*EXTRACT*
Lancaster, Pennsylvania has been on my list of sites to visit for many years. But James Buchanan just doesn’t serve as the magnet that some of the others do, right? The only reason I have visited his birthplace is because I was lost in thought on the Pennsylvania Turnpike and unbelievably missed the turn to DC at Breezewood. I ended up in Mechanicsburg and was happy for the couple stops to visit ol’ Bucks childhood stomping grounds.
Buchanan is at the bottom of all the Presidential Lists. He began and ended his administration with terrible decisions. The Dred Scott Decision, though not his but the ruling of the Supreme Court, strengthened the South with the order that slaves were property, not people. This is understandably unbelievable in today’s historical thought. But at the time, Buchanan agreed with it. That began his administration, but what ended it is mind boggling. He sat silent as state after state left the Union due to the election of Abraham Lincoln and the understanding that Lincoln would move to end slavery.
For good reason, Buchanan is not considered a good president. Most historians scratch their craniums at this fact, because he was set up to be one of the all time great presidents with his resume. But, take it from an HR Manager who still likes people- the resume and the interview are not always strong precursors to whether you can make good decisions. Buchanan did not.

*WHAT TO DO*
**A.** In the passage about James Buchanan, where did the writer end up after missing the turn to DC at Breezewood?
**B.** Continue the passage about James Buchanan after its last sentence.

[Excerpt from a dataset]
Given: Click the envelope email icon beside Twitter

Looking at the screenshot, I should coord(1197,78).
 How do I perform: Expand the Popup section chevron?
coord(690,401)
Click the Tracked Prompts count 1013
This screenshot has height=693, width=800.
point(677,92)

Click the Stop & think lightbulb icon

* * *

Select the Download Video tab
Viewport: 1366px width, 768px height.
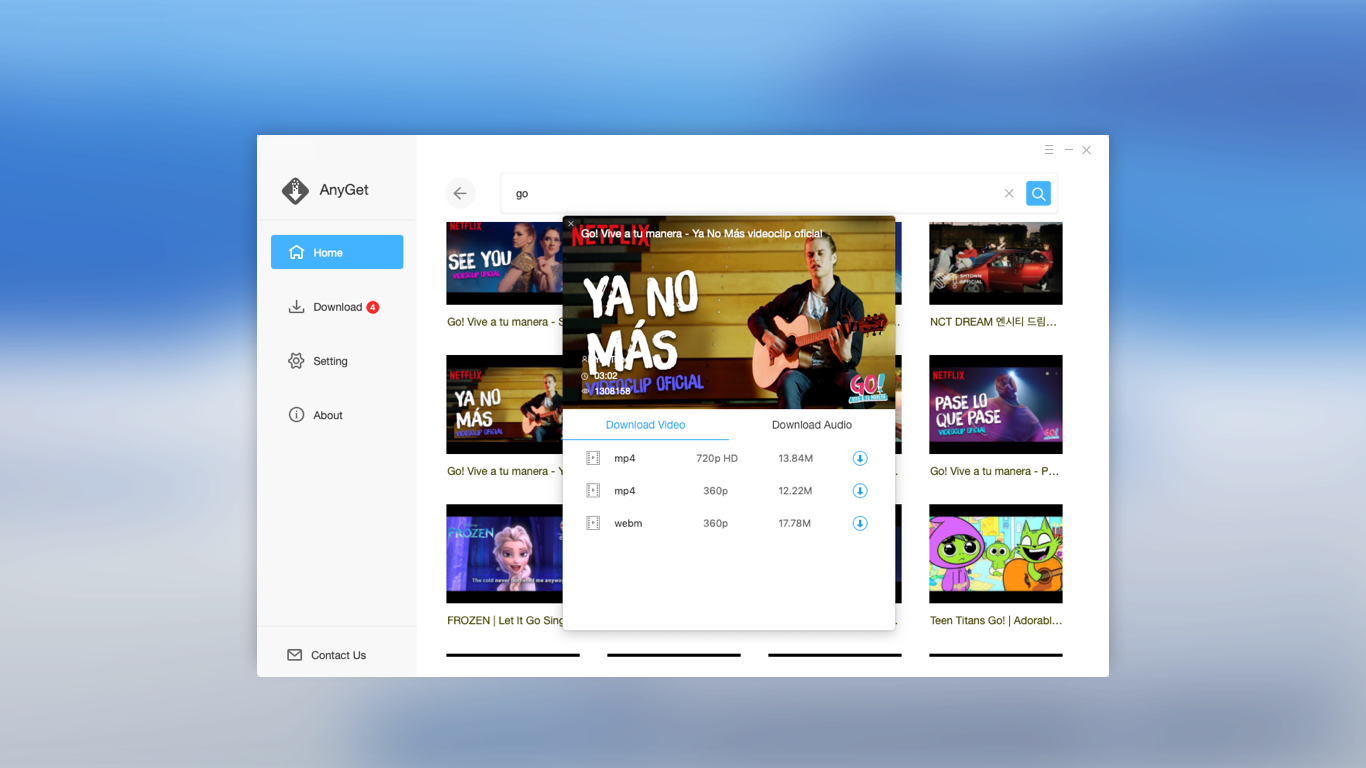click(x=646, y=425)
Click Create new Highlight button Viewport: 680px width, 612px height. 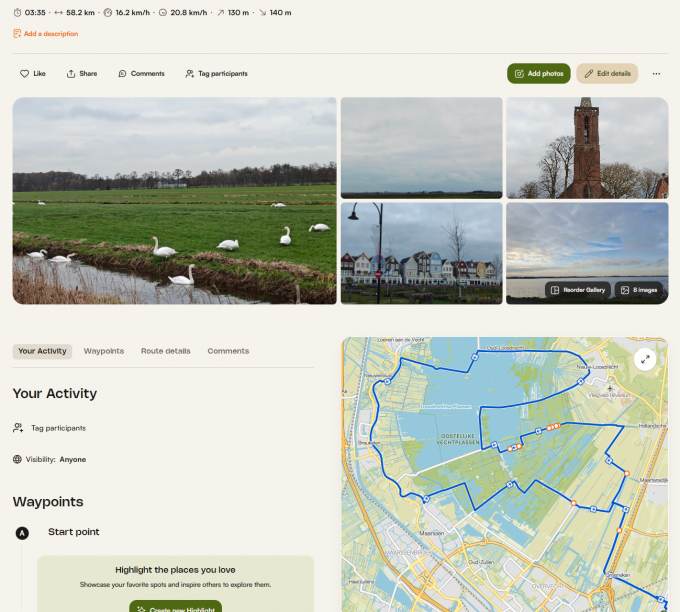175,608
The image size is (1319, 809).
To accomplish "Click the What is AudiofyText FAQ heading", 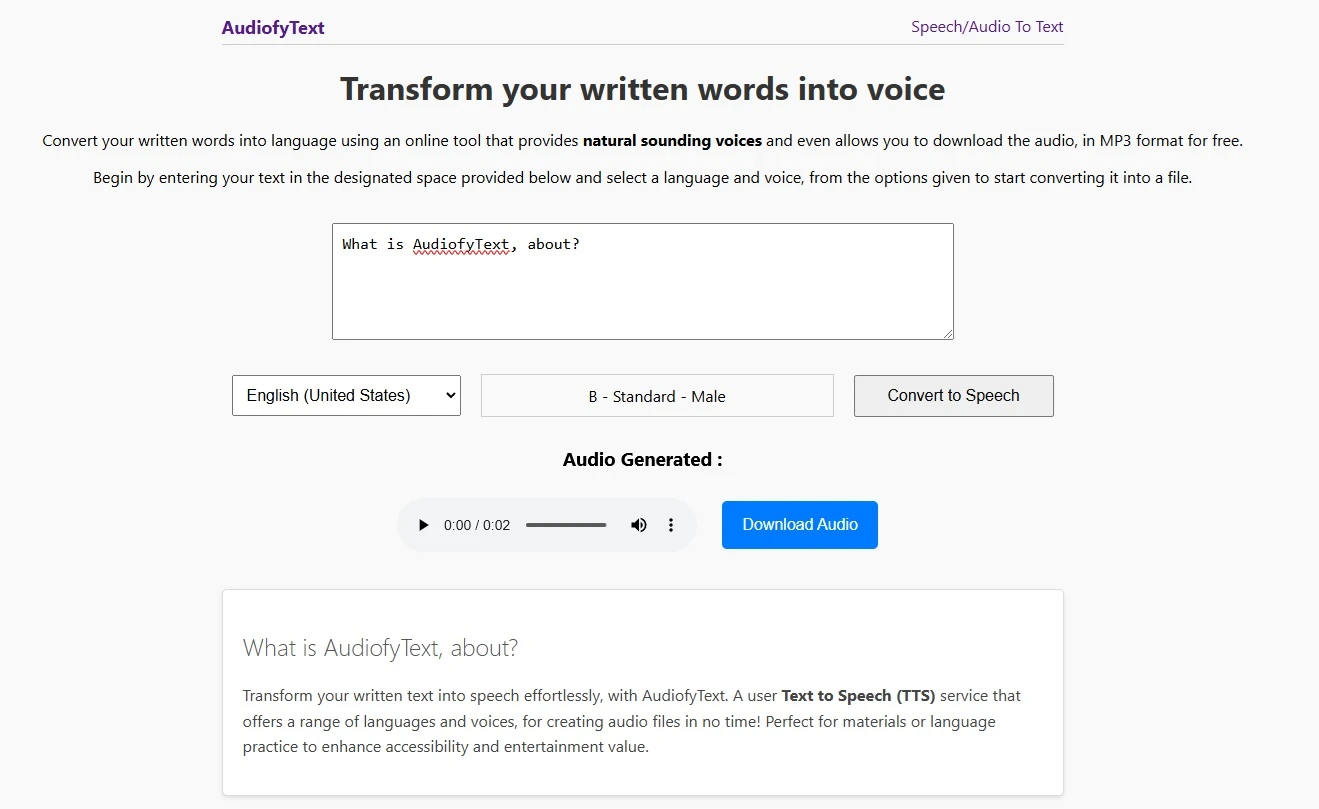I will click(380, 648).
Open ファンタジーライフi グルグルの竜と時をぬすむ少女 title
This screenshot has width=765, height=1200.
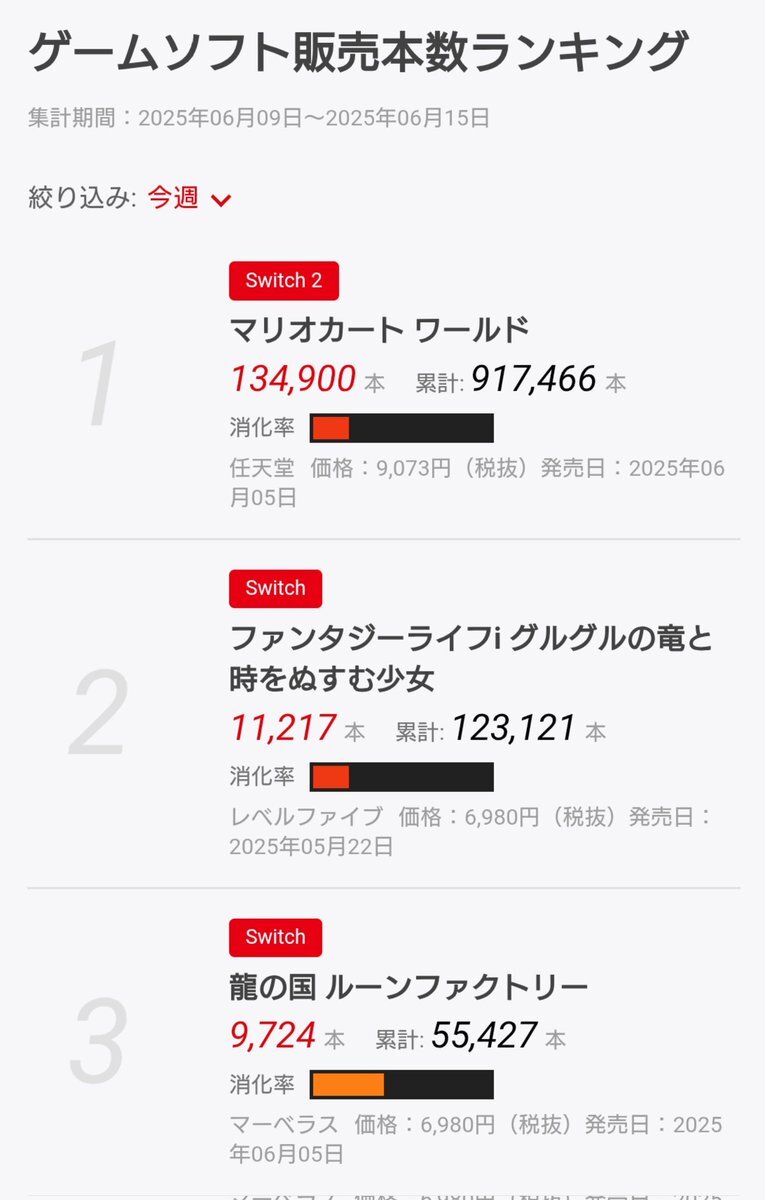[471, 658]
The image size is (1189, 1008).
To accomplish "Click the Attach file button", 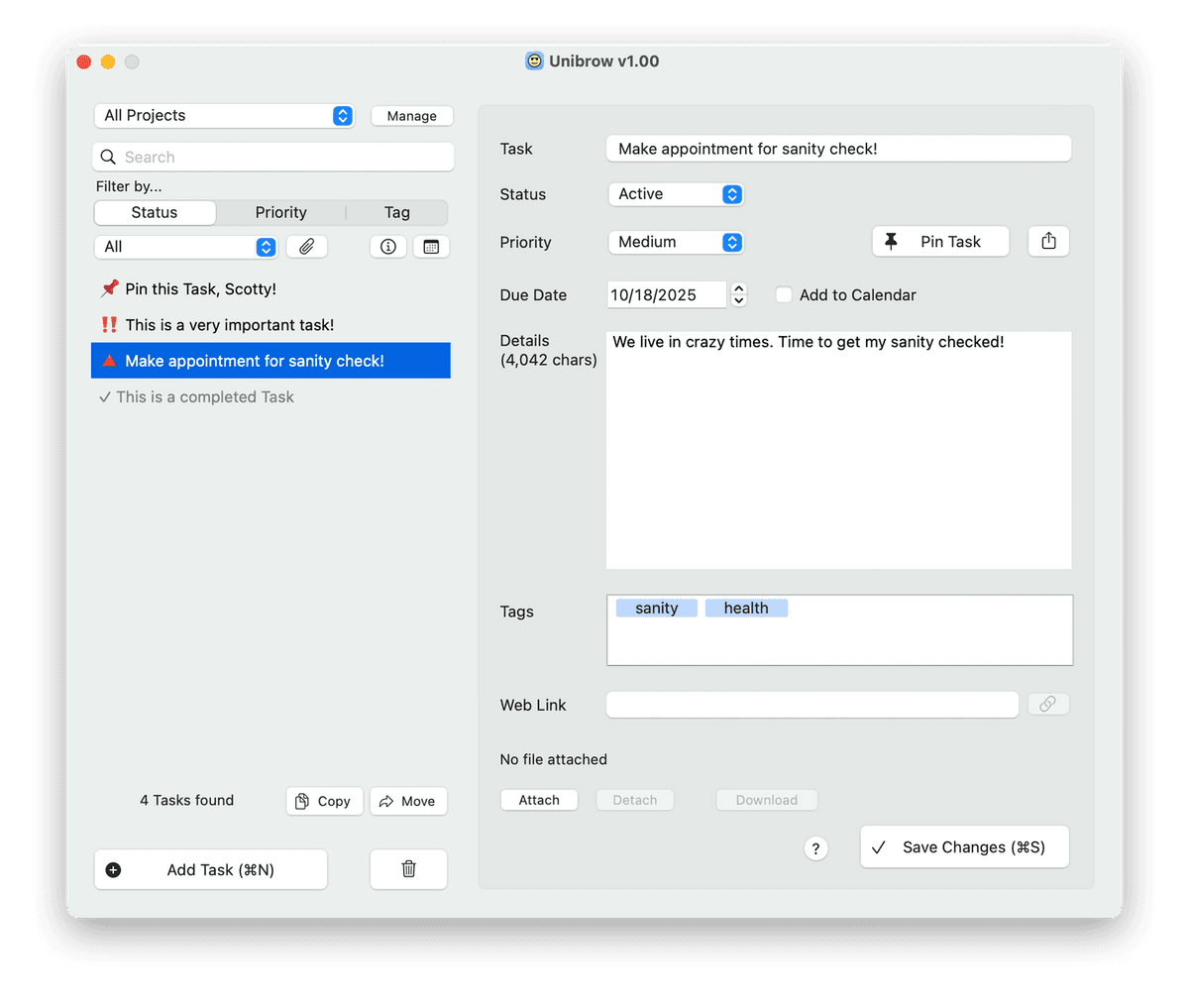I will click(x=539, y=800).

*EXERCISE RESULTS*
**A.** Mechanicsburg

**B.**
Think of this- Stephen Douglas, the man Lincoln defeated (with the help of two other candidates) spent the months following the Election trying to keep the country together. Imagine that- a defeated candidate trying to keep the country together? They ought to move the Douglas statue at the Illinois State Capitol Building a bit closer to the front.
But… let us keep our fiery opinions for another day. For today, we are laying aside what we know and walking in the footsteps of a president.
James Buchanan called Lancaster, Pennsylvania home for his entire life- albeit a life spent globe trotting. (He was the US Minister to Russia and the United Kingdom, separate periods). His home, Wheatland, is a stately mansion off Marietta Avenue, just two miles from downtown. I did get lost while driving there. I don’t remember the exact details, but it is one of the few times Google Maps failed me. I ended up in a mobile home park with people who somehow absolutely knew I should not be there.
As is my custom, I was there upon opening (even after getting lost!) and was relieved the first tour of the day was not sold out. (Ok, go ahead and chuckle… but people do visit presidential sites!) And these tours are only 10-12 people, so the possibility of waiting is quite understandable.
Allow me to say something- while walking up the desk at the welcome center, the woman was so genuinely warm that I felt like I was indeed walking into someone’s home. 95% of my travels and visits to Presidential Sites have this effect- except one. And it will continue to bother me to my dying day.
After watching the prelude to the tour (a nice film), I walked to the house to meet our docent, one of the most lively, charming, witty and comfortable hosts I have ever met. She made us all gasp when she said, in her period dress, that they are not allowed to wear sneakers as docents. But she swayed to the side and lifted her dress gracefully- to reveal a pair of Reeboks. We gasped, but her smile made us laugh. “I am not standing all day in those dreadful shoes when these are much more comfortable.”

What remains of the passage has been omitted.